Halloween brings out the best in Fred Kaiser. Or the worst. It just depends on whom you ask.
Kaiser has been creating elaborate costumes and bringing them to life for almost three decades to the joy – and terror – of students and faculty at Lundahl Middle School in Crystal Lake, where he is a PE teacher.
“There are a few that are petrified [by the costumes and characters],” he said. “Some take the day off school because they are so freaked out.”
Kaiser has been crazy about Halloween since he was a kid.
“When I was in grade school, my parents got me a professional makeup kit that had silicone and other things in it,” Kaiser said. “And I started monkeying around with it.”
Through school and college, he continued to hone his abilities. In 1988, Kaiser was a new teacher, and that Halloween he decided to bring his hobby into the classroom.

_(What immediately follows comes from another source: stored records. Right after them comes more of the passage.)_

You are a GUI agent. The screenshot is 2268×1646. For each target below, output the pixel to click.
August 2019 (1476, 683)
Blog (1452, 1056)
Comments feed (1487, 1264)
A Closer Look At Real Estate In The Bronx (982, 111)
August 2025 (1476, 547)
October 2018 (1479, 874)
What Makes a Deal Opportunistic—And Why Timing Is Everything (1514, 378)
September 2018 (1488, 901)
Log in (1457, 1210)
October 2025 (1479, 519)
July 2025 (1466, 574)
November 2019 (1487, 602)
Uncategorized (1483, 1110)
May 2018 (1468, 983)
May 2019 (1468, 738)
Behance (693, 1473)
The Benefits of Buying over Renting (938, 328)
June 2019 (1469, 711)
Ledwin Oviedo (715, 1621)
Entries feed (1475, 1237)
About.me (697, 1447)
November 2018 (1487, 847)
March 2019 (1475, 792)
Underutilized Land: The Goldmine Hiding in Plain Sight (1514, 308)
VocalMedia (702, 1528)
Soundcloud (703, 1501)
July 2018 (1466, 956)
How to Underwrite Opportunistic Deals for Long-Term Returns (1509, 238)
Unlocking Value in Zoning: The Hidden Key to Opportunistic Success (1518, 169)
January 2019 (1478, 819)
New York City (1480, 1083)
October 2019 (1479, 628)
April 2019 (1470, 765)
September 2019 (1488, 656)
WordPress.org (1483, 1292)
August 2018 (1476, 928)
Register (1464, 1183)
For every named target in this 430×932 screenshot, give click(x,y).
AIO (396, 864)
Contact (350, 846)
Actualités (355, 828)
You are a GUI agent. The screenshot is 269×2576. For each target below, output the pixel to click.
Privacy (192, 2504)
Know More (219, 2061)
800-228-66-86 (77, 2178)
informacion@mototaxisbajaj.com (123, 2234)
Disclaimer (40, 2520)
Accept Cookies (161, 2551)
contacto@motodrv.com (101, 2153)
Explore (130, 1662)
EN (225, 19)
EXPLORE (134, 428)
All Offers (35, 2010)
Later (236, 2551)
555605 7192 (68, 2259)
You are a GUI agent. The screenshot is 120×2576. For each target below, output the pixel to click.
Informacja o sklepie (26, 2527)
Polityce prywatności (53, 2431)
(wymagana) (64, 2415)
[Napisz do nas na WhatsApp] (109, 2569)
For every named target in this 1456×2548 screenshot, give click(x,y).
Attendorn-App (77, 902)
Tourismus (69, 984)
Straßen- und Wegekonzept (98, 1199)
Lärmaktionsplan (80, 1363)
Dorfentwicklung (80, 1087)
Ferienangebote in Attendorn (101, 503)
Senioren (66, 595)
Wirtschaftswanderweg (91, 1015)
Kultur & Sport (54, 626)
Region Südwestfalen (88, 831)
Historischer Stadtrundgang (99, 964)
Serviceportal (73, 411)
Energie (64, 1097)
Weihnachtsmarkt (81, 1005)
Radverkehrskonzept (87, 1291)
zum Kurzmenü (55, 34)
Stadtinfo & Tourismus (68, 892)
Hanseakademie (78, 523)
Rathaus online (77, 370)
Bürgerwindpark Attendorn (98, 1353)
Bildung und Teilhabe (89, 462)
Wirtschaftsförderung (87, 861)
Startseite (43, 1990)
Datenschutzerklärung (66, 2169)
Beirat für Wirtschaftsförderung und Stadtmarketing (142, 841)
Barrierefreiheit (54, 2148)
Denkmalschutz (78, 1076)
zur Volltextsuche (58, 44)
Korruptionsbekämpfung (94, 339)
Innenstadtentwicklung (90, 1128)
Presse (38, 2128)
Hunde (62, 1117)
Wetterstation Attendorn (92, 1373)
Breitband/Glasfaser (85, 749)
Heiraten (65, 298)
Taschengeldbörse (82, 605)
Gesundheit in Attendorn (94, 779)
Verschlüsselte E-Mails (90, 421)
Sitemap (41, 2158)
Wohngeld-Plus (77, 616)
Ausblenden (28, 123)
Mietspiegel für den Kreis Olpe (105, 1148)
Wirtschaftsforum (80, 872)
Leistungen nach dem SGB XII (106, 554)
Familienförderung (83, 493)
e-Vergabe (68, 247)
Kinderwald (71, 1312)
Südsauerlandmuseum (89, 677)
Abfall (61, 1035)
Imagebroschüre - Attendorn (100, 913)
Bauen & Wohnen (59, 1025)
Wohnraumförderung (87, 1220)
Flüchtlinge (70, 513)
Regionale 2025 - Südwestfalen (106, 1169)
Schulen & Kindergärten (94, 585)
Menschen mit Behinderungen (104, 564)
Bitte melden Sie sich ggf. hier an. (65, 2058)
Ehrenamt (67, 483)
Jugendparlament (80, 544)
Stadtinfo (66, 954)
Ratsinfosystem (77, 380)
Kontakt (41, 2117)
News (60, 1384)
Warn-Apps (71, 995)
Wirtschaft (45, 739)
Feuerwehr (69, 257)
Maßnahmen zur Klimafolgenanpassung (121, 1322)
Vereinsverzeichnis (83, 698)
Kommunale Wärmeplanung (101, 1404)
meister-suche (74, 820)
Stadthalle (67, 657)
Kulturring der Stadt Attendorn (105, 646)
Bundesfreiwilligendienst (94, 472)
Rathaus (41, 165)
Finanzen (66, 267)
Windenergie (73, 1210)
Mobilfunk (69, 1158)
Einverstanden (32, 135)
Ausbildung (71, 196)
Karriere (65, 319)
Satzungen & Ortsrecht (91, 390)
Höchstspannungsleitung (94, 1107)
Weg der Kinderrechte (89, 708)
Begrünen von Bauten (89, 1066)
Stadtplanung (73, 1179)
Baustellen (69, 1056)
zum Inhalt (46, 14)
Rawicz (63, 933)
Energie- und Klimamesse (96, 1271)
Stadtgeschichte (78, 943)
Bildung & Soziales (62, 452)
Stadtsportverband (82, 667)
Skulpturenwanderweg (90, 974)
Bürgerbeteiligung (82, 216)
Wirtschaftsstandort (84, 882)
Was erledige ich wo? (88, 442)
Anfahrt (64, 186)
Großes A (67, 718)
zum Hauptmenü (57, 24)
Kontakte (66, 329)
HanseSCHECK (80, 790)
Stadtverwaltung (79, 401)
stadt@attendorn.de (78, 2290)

“I was sitting at school and thought, ‘wouldn’t it be great to dress up?’ ” he said. “My parents asked me if I was really going to do it.”
The costume and makeup he wore to school that year was of an old man.
“I was 23, and I made myself look like I was in my 80s,” he said. “I played the part with the walk, the cane, the dress. It’s interesting how you fool so many people.”
He said some teachers absolutely love it, but others are creeped out, such as the year he dressed as a mime and wouldn’t talk, acting out scenes to communicate. But Kaiser said his annual tradition has inspired more teachers to go to school in costumes, as well. He soon gained a reputation, and a following.
“It started as a joke, and now everyone is wondering what the costume will be,” he said.
He never shares his plans before Halloween, but he added a section to his website, www.physedfred.com, to keep parents and former students informed of his latest creations.
Kaiser believes the costumes represent something more than just dressing up.
“At school, what’s neat is that [the costumes are] an expression of what you can do with art and how you can become the creature or costume,” he said. “It’s self-expression. It’s OK to be a little different.”
He said the students are at an in-between age where they want to be accepted but also want to be their own person. Teacher can show by example that it is OK to be yourself, even if being yourself means, one day a year, being a zombie vampire or a woman who rides a motorcycle.
“If the teacher can do it, they think, ‘why can’t I?’ ” he said.
He has rarely missed a Halloween.
“I missed a couple of years because I was out of town. [Teachers would] tell the school kids [I] was the Invisible Man,” he said. “And the kids were looking for me!”
He does all of his own makeup and makes every costume himself. The makeup alone can take 3 to 4 hours to apply. Kaiser said he wakes up by 4 a.m. every Halloween to get ready.
He alternates themes each year between scary and non-scary because he said it keeps him from falling into a design rut.
Some of his scary costumes have included a clown, a scarecrow that had him walking on stilts and a monster that had him gluing fangs on his face to look like he had several rows of teeth.
Kaiser starts thinking about his next costume about a year in advance.
“I’ll see something in a movie, and that will inspire me,” he said. “Say I’m watching a vampire movie and there’s a creature there, I’ll see an aspect that inspires me. Maybe it’s a cockeyed mouth. I’ll build off that.”
There are some years where he doesn’t know what he’s going to be a week before Halloween, and some years where he’ll have the next four years’ worth of ideas lined up.
He said he’s always keeping his eyes open for things to inspire him. He’ll find something from a hardware store and build off it, or he’ll find a piece of burlap and that will serve as inspiration.
“I go off what my mom used to do – make my own costumes,” he said. “The thrift stores are great places to get things.”
His favorite costume as a kid was something that was like the Heat Miser from the 1974 TV show “A Year Without Christmas.”
“It was the first real mask I ever had. It was latex, and that was unheard of at the time,” Kaiser said. “I felt it was cool to wear the costume.”
For the first time this year, Kaiser will not be building the haunted garage he has created at his home since his kids were little. He said it had been a neighborhood activity that would draw 200-300 people each year, but his kids are at an age where they no longer want to do it. Like with his costumes, he enjoyed immersing others in the frightful story with him.
“We would have football players come through at the door and say, ‘No, we’re not doing this!’ ” Kaiser said. “I like Halloween because it is great to get a raw reaction out of people, the genuine reaction that is awesome or the scare. It’s harmless. You get to see the kids experience it,” Kaiser said.
He also has another commitment – printing Cubs t-shirts.
Kaiser owns ThinkInk printing in Crystal Lake and he was contacted by a t-shirt manufacturer to print Cubs National League Championship Series t-shirts that are sold around the U.S.
“We’ve been printing non-stop, something like in the thousands [of shirts],” he said. “We’re printing as fast as we can. I’m not sure where they’re being sold. We’re just printing them. We’ve got our nose to the grindstone to get them done.”